Async request-reply
Async request-reply is an HTTP pattern where a slow operation returns immediately with a handle the client polls (or gets called back on), decoupling the request from the long-running work behind it.
Why it matters
Some operations are inherently slow — a video transcode, a bulk export, a report that takes minutes. Holding an HTTP connection open that long is fragile: load balancers and proxies kill idle requests (often at 30–60s), retries duplicate work, and a held thread is a wasted resource. Async request-reply lets the server accept the job, free the connection, and let the client check back — giving a clean, timeout-proof contract for work that can’t finish within a normal request window.
How it works
The server returns 202 Accepted with a Location header pointing at a status resource the client polls until the result is ready:
| Step | Request | Response |
|---|---|---|
| 1. Submit | POST /reports | 202, Location: /reports/abc/status |
| 2. Poll | GET /reports/abc/status | 200 running, or 303 → result |
| 3. Fetch | GET /reports/abc | 200 + the finished report |
Behind the 202, the work goes onto a queue or task queue for a worker to process. Use Retry-After on the status response to pace the client’s polling and avoid a tight loop. For lower latency or many waiters, replace polling with a webhook callback or a WebSocket/SSE push. The status endpoint should be cheap and idempotent — it’s read far more often than the submit. This is the HTTP-facing complement to the internal async machinery in your API design.
Example
Bulk CSV export of a large account:
POST /exports → 202 Location: /exports/9f/status
(job enqueued for a worker)
GET /exports/9f/status → 200 {"status":"running"} Retry-After: 5
... worker finishes, writes file to S3 ...

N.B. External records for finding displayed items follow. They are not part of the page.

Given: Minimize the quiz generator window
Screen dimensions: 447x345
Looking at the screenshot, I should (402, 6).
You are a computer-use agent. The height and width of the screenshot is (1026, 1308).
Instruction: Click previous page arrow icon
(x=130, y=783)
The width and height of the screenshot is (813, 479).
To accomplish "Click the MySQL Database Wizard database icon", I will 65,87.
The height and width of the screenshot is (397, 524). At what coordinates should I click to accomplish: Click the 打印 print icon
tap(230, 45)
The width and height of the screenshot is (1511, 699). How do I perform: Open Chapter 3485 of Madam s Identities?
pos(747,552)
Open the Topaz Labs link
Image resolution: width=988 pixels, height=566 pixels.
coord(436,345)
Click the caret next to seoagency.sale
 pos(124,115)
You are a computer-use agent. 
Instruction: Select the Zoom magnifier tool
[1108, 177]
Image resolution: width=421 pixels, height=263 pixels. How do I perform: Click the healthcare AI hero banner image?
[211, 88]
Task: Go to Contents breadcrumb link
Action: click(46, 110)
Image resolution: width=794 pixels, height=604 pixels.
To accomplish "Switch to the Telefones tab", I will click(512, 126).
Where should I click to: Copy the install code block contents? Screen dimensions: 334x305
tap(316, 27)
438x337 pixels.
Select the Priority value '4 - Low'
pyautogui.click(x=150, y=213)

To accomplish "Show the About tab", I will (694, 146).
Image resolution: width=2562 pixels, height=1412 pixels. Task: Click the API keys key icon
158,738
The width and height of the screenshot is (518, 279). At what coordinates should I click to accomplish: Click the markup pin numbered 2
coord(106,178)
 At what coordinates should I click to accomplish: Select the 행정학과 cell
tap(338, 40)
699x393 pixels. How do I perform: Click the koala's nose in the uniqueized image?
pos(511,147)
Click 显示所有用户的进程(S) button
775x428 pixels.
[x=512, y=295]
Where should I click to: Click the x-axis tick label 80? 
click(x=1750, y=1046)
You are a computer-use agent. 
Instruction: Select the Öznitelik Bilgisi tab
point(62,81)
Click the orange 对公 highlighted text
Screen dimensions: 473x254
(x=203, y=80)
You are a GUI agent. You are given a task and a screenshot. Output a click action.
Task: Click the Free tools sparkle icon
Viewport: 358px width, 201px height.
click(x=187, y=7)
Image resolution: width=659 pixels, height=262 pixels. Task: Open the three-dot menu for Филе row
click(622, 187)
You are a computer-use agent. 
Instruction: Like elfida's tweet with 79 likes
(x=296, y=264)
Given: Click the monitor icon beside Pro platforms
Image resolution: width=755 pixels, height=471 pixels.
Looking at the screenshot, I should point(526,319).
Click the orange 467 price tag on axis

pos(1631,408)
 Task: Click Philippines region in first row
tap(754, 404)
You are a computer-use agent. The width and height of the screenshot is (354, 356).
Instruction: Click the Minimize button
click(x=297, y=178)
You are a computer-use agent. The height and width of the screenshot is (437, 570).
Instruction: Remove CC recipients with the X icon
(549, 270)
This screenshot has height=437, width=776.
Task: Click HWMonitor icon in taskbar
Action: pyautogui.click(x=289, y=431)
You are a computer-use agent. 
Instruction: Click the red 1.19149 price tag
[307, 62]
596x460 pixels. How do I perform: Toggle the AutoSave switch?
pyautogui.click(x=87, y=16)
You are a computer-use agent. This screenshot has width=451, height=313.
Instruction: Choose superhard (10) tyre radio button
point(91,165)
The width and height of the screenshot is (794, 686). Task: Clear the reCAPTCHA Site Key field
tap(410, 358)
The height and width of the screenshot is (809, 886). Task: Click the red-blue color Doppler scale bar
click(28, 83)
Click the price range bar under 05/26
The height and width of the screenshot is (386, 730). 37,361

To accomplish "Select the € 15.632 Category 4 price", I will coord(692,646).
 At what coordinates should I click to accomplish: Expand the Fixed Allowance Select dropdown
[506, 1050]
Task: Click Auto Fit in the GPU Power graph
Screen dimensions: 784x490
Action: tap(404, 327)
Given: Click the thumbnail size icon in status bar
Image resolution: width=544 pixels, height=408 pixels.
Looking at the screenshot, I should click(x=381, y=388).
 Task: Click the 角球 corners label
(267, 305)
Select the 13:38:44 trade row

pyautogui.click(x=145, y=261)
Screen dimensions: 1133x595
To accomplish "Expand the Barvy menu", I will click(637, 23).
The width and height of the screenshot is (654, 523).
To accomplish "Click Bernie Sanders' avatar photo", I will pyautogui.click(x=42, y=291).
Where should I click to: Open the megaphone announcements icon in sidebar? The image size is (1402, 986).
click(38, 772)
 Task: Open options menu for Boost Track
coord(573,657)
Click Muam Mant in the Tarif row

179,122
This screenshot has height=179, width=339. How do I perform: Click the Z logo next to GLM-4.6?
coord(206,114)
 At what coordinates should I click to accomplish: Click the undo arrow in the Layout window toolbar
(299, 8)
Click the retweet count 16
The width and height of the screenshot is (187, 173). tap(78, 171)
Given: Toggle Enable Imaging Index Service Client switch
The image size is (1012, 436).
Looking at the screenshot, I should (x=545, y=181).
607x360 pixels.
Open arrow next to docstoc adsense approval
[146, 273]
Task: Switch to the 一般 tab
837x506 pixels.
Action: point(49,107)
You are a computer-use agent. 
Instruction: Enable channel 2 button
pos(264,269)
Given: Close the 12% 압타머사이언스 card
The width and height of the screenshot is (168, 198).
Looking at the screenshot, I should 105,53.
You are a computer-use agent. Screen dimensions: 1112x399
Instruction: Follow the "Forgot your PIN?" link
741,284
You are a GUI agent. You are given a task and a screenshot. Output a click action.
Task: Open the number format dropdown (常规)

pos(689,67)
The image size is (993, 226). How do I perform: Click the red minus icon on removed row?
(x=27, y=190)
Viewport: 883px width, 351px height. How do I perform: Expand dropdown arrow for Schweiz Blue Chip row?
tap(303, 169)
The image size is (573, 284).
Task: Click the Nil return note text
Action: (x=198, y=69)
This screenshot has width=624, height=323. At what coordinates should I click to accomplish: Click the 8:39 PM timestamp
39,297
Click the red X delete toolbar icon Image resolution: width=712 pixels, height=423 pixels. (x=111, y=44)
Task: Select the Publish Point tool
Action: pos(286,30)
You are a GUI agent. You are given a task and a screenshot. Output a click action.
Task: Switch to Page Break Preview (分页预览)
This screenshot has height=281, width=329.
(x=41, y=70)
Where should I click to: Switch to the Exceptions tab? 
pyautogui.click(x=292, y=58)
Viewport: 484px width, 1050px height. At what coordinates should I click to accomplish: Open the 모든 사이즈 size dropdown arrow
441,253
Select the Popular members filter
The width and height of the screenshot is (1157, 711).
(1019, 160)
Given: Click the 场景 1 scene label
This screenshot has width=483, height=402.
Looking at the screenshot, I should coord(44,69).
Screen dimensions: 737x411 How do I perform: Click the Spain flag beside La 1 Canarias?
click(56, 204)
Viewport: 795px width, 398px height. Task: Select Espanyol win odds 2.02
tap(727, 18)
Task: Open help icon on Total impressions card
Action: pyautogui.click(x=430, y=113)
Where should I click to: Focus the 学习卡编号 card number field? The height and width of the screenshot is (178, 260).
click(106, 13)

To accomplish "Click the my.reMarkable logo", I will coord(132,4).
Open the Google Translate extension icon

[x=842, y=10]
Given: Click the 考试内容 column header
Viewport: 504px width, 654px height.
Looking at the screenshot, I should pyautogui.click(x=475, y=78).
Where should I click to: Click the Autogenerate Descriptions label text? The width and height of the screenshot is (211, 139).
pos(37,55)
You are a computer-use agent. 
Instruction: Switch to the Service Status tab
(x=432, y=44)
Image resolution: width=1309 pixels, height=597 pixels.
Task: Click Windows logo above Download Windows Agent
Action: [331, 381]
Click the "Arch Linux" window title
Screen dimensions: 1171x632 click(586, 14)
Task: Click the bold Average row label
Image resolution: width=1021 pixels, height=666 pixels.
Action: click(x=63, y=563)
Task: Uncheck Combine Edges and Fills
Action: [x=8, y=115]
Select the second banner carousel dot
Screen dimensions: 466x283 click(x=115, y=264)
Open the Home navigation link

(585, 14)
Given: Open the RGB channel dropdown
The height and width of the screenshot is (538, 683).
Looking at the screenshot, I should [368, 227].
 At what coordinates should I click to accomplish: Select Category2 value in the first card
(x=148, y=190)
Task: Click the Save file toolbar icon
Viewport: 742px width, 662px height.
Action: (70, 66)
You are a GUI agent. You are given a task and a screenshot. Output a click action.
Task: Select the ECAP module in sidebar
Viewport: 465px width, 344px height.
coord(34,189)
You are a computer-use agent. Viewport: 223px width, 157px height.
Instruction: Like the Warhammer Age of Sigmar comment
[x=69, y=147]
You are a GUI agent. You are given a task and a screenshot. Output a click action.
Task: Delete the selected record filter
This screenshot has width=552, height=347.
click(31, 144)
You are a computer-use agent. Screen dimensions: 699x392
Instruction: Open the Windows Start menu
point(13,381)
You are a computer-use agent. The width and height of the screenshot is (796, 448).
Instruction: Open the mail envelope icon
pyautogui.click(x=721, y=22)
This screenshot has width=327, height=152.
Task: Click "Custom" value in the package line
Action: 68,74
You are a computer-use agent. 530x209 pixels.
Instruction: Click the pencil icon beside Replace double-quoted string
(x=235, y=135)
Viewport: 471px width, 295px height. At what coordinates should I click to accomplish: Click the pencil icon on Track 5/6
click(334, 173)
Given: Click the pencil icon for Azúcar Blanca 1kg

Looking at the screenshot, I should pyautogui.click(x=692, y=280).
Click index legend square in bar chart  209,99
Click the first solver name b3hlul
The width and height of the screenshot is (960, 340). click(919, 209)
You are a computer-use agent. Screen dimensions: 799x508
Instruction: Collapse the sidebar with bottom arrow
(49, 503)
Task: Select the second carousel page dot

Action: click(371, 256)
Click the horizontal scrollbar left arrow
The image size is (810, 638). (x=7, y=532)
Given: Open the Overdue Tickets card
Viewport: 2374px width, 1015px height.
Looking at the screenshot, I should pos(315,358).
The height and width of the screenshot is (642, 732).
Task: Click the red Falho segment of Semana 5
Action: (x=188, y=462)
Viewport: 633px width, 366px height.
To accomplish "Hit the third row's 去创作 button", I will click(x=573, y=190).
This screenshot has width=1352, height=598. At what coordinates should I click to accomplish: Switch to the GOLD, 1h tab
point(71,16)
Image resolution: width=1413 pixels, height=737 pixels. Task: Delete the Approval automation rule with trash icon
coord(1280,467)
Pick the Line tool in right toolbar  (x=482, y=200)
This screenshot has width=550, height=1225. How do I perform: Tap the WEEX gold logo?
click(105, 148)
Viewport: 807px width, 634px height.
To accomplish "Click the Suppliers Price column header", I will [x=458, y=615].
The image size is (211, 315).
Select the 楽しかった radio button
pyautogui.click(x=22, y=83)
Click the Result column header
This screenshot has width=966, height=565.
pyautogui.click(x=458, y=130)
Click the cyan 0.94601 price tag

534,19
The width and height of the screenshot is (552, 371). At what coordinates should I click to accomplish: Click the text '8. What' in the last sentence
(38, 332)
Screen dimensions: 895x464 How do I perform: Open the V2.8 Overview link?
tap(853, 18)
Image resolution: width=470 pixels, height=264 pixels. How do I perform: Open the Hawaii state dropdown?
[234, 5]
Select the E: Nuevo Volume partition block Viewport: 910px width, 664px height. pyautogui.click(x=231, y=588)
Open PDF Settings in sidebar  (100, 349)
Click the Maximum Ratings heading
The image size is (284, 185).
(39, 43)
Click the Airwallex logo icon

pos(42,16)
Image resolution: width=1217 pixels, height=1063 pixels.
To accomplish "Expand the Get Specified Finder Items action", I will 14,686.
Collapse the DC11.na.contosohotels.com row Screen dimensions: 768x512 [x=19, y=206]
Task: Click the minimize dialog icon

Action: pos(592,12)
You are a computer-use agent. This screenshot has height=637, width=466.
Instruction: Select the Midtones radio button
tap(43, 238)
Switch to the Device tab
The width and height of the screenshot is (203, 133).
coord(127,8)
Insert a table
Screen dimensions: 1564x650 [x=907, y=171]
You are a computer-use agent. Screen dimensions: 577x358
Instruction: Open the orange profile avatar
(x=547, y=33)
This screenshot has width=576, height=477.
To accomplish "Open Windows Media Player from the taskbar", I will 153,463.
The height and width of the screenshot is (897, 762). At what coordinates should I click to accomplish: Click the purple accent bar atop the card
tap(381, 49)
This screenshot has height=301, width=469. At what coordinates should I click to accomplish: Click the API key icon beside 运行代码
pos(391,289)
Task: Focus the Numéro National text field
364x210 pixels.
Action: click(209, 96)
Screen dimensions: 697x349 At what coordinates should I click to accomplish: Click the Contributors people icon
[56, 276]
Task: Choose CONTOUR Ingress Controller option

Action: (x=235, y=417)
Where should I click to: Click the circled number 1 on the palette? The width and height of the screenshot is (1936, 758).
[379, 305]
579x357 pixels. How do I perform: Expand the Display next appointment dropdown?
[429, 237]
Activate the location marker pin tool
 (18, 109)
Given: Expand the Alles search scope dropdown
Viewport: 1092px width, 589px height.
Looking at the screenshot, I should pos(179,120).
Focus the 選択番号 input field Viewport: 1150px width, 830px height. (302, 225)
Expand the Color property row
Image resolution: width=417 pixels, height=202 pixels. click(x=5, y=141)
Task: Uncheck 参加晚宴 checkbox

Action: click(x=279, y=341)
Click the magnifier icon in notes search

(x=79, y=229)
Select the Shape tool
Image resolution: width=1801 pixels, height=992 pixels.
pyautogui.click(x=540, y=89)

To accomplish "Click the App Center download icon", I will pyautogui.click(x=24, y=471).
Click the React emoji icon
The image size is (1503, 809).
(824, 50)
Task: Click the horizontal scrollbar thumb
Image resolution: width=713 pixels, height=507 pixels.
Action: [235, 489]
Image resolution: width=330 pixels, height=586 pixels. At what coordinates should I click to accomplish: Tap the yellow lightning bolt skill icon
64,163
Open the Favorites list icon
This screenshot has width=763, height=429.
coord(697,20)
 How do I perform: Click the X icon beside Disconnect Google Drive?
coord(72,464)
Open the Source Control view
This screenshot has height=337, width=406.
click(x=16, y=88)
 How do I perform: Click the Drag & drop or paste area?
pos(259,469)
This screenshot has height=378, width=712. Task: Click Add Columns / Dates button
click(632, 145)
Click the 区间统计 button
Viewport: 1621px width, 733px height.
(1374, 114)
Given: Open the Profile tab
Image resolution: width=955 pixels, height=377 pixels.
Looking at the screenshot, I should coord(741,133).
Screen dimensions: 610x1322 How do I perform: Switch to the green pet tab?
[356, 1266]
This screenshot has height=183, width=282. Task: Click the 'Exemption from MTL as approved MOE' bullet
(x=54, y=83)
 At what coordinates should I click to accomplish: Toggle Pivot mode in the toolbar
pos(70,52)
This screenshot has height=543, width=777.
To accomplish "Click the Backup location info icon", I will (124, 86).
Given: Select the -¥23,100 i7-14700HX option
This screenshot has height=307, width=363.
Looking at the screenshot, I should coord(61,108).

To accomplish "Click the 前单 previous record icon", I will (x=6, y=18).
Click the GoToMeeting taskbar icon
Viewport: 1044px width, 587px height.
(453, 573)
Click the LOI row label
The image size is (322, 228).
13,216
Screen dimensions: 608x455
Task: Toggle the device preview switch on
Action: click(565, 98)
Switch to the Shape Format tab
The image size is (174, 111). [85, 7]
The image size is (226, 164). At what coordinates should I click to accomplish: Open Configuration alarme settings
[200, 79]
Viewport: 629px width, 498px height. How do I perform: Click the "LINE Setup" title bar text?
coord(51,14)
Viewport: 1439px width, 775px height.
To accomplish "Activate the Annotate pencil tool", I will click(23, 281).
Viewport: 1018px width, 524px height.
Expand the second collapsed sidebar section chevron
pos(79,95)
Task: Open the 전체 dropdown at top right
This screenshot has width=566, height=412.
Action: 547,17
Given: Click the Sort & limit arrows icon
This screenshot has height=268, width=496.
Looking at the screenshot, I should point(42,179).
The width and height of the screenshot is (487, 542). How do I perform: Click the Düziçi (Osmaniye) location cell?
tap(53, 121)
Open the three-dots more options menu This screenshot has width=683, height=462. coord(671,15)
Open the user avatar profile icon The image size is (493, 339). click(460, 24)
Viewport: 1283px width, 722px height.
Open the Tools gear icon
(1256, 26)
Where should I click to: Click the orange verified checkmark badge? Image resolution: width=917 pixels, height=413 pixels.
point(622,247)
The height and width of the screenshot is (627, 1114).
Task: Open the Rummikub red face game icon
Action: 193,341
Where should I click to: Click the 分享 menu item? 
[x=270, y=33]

GET /exports/9f/status → 303 Location: /exports/9f
GET /exports/9f → 200 (presigned download URL)
The submit returns in ~15 ms; the client polls every 5s and never holds a connection through the multi-minute export — no gateway timeout, no duplicate jobs.
Pitfalls
- Tight polling loops. Clients hammering the status URL every 100ms create needless load; enforce
Retry-Afterand consider webhooks for fan-out. - Non-idempotent submit. A retried
POSTthat creates a second job duplicates the work; key the request so resubmits return the same job id. - Losing the handle. If a job id isn’t durable, a client crash strands the result; persist status server-side with a TTL the client can rely on.
- No terminal/error state. Status must eventually report
failedwith a reason, or clients poll forever on a job that already died.